Der Kanton Graubünden ist ein klassischer Gebirgskanton. Allein die unproduktiven Gebiete, Gebüsch und Wald bedecken 2/3 der Oberfläche, der Rest ist landwirtschaftlich genutztes und besiedeltes Land. Die Alpweiden machen 70 % davon aus, bezogen auf den Kanton sind es gut 20 % der Oberfläche.
Im ganzen Kanton Graubünden waren im Jahr 2005 beim ALG 771 Alpbetriebe gemeldet. Die grosse Mehrheit (60 %) der Alpen ist im Besitz von Gemeinden. Etwa 20 % gehören Korporationen und rund 15 % sind im Privatbesitz. Die restlichen sind im gemischten Eigentum von Gemeinden und Privaten.

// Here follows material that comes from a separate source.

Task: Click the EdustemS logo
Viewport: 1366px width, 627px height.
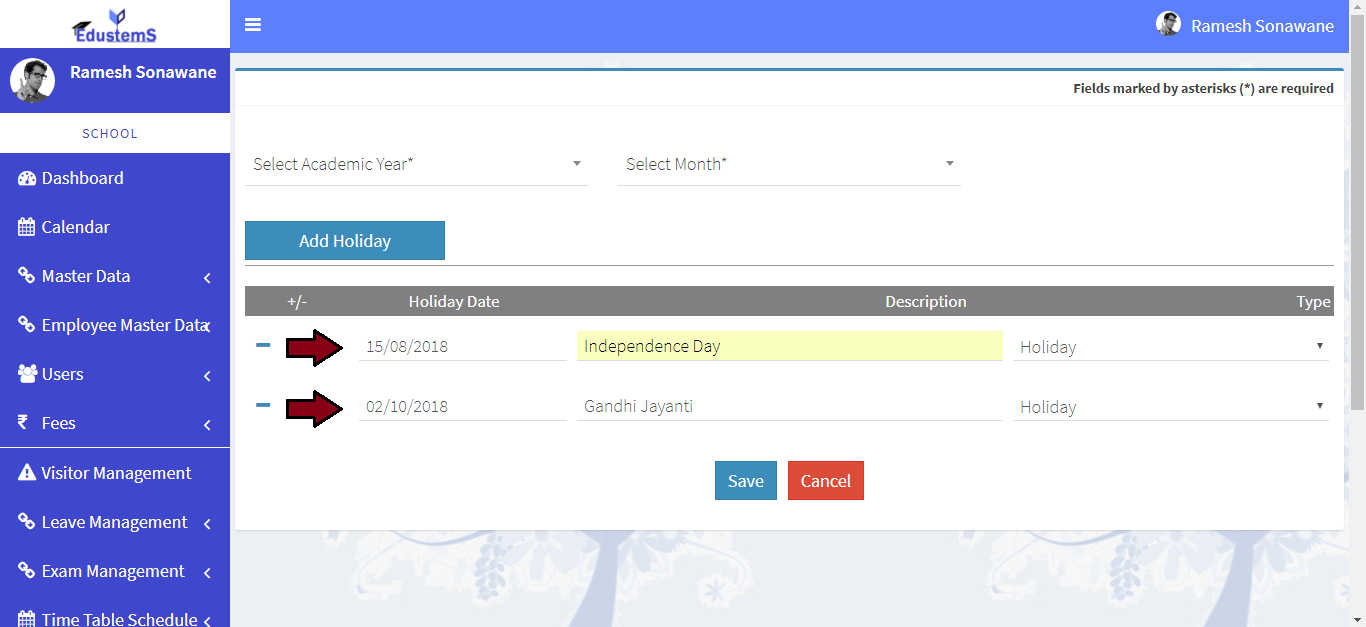Action: pyautogui.click(x=115, y=25)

Im Sommer verbringen etwas mehr als 100‘000 Tiere auf den Bündner Alpen. Die wichtigste Tierart für die Alpung bildet das Rindvieh mit 84 % der GVE. Die 15‘000 Milch- und Galtkühe machen 173 der gealpten GVE aus, ein weiteres Drittel ist Jungvieh und 1/6 sind Mutterkühe. Auch Mutterschafe haben ein Gewicht von fast 1/6, konzentrieren sich jedoch auf wenige Regionen. Dagegen haben Milchschafe und Milchziegen oder Pferde je nur gut 1-2 % Anteil an den gealpten GVE.
Auf den Bündner Alpen werden gut 11 Mio. kg Milch produziert. Der grösste Teil wird vor Ort zu Alpkäse verarbeitet.